Ad Feedback - Saudi Arabia on Friday rebuffed President Bush's request to increase oil production to help lower prices, even as oil prices topped $127 a barrel.

Bush was spending the day with Abdullah at his horse farm outside Riyadh, talking mostly out of public view over three tea services and two meals.

"What the Saudis wanted to tell us was 'we're doing everything we can do to meet this problem.' But it's a complicated problem." Stephen Hadley, Bush's national security adviser said.

Hadley also said the Saudis briefed Bush again on their plan to increase their production capacity over time. The argued that even an increase, though, would be unlikely to bring down the soaring prices.

The record-setting prices are driven more by uncertainty in the market, lack of refining capacity for the type of oil readily available, and other complicated dynamics, Hadley said.

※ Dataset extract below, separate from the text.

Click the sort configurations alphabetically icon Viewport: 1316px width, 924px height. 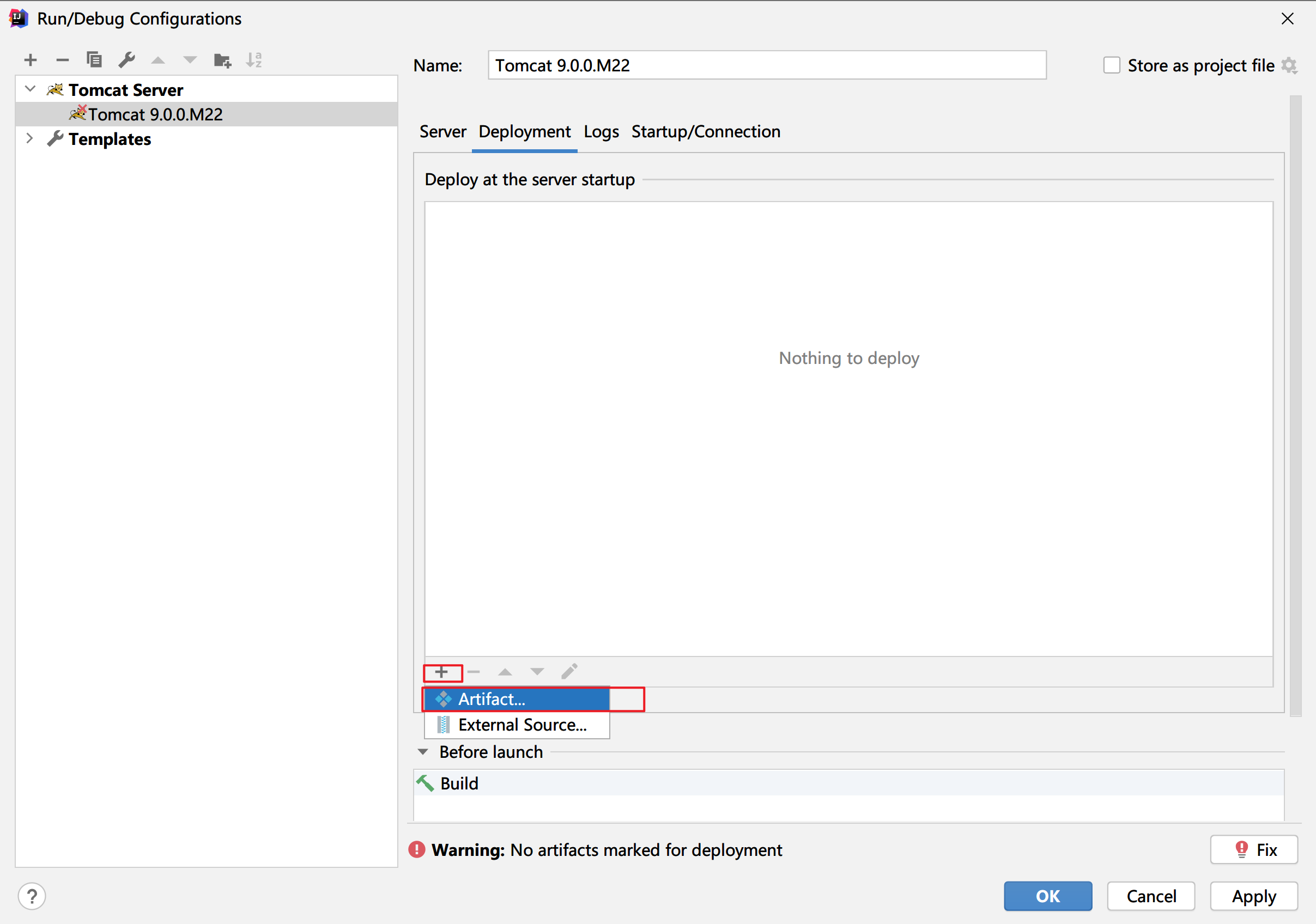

Still, the White House acknowledges the high price of fuel is a thorn in the side of many Americans.

"Clearly, the price of gas is too high for Americans, and it's causing a hardship for many families of low income. But it also is not allowing our economy to grow as strong as it could," spokeswoman Dana Perino said en route to Saudi Arabia.

"One of the best ways to have lower prices is if there was a better calibration between the laws of supply and demand. We have little -- not enough supply, and too high demand. Trying to get more supply out there is good for everyone," she said.

The White House says the President's visit to Saudi Arabia is intended, in part, to celebrate 75 years of formal U.S.-Saudi relations.

It will mark the conclusion of several agreements, laying out intentions to cooperate on nuclear energy, infrastructure protection and nonproliferation.